My reaction to Veronica Roth’s widely popular New York Times best-selling YA turned motion picture was, to my surprise…Divergent. The very first chapter captured my attention, but the book as a whole failed to keep it. Was this an allegory for high school? Was Roth trying to depict the subtle power of cults over individuality? Or envision what a society of sociopaths would look like? Turns out, sort of and not at all.
To get the inevitable Hunger Games comparisons out of the way, Divergent is a coming-of-age story centered around a plucky (or should I say, dauntless) young woman from a grim dystopian future. Beatrice Prior has been raised all her life to practice self-denial in Abnegation, one of five trait-based factions that make up her society. At sixteen, she and all the youth her age take a virtual reality personality test to determine the proper House, I mean, faction, into which they should be sorted.
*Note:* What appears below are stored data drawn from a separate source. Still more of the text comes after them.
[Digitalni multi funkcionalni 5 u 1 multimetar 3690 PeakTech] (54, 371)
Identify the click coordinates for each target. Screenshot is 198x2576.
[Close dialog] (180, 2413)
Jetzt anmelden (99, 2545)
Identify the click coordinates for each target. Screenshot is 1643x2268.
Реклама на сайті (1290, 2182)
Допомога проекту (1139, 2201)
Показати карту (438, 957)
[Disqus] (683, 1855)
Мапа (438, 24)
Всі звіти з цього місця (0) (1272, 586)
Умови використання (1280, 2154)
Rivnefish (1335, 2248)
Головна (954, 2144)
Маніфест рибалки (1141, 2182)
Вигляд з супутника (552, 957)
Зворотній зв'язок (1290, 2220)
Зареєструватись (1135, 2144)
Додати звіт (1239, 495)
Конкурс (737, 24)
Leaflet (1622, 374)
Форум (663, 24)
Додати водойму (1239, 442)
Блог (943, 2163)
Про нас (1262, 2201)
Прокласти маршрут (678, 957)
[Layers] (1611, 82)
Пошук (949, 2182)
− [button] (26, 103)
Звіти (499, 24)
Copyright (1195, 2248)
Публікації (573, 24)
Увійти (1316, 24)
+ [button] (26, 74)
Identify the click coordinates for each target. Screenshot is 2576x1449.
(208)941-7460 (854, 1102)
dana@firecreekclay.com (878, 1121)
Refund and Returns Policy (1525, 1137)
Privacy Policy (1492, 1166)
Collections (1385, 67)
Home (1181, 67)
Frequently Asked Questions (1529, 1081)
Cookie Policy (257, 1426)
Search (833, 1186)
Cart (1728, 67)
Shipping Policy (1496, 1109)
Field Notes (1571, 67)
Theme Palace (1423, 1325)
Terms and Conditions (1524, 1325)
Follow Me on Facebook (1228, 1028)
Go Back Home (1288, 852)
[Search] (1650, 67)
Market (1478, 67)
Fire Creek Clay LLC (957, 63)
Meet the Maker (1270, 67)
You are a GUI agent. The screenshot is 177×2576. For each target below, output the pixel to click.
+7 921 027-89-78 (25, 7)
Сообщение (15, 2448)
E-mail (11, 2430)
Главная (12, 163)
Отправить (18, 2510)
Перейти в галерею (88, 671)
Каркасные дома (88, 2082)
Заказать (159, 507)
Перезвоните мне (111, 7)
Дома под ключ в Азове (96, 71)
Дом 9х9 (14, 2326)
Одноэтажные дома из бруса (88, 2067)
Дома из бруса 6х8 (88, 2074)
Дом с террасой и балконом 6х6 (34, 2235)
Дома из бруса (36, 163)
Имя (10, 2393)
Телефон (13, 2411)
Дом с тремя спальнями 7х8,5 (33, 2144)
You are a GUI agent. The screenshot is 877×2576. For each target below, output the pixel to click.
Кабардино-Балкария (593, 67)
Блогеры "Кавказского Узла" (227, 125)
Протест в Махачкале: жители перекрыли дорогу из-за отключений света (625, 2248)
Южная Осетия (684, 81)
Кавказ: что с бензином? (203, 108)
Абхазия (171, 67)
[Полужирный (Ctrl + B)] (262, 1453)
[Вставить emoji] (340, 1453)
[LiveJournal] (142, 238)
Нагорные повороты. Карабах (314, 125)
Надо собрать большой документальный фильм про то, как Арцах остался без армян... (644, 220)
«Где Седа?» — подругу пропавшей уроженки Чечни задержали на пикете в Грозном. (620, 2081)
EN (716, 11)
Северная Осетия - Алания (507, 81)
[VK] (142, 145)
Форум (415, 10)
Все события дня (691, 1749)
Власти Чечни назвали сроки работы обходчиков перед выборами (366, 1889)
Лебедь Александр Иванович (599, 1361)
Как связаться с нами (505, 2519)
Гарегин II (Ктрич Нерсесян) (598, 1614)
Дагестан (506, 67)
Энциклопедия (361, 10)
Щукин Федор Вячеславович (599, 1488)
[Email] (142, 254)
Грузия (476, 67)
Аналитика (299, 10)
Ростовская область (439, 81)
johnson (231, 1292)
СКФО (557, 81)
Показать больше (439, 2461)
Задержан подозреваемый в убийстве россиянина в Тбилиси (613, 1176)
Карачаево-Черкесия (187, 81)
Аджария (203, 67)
The next day, they must choose wisely which faction to join; entering a different faction means leaving their old faction–and their families–behind, permanently.
Beatrice’s test comes up inconclusive, a very rare occurrence we’re told. The reason: Beatrice could conceivably belong in three of the five factions, making her (insert dramatic whisper) Divergent. I found this concept rather silly. Not being able to distill one’s personality down to a single overarching feature? Shocking.
After agonizing whether to do what is expected of her and stay in Abnegation, or betray her family and follow her heart for the first time in her life, Beatrice chooses Dauntless and a new identity, Tris. Too bad everything that happens afterwards turns her from a supposedly three-dimensional character into a one-shtick chick. Upon arriving in Dauntless-land, we get this long hazing montage that eats up three quarters of the novel. New initiates must regularly pummel each other to the not-quite-death to prove their worth before they can officially join up. While Tris and her fellow initiates come equipped with top of the line Hollywood plot armor to protect themselves from all the harm they inflict on each other, I found it strange Tris rarely paused to question or rationalize what’s happening all around her, even though she’s just entered a cutthroat world where kids are expected to beat each other senseless. She’s mainly concerned about proving she’s dauntless enough to belong in Dauntless, and exploring her budding feeling of lurv for Four, her Dauntless instructor, whose treatment of her runs hot and cold, but only because he also lurvs her and is trying to protect her.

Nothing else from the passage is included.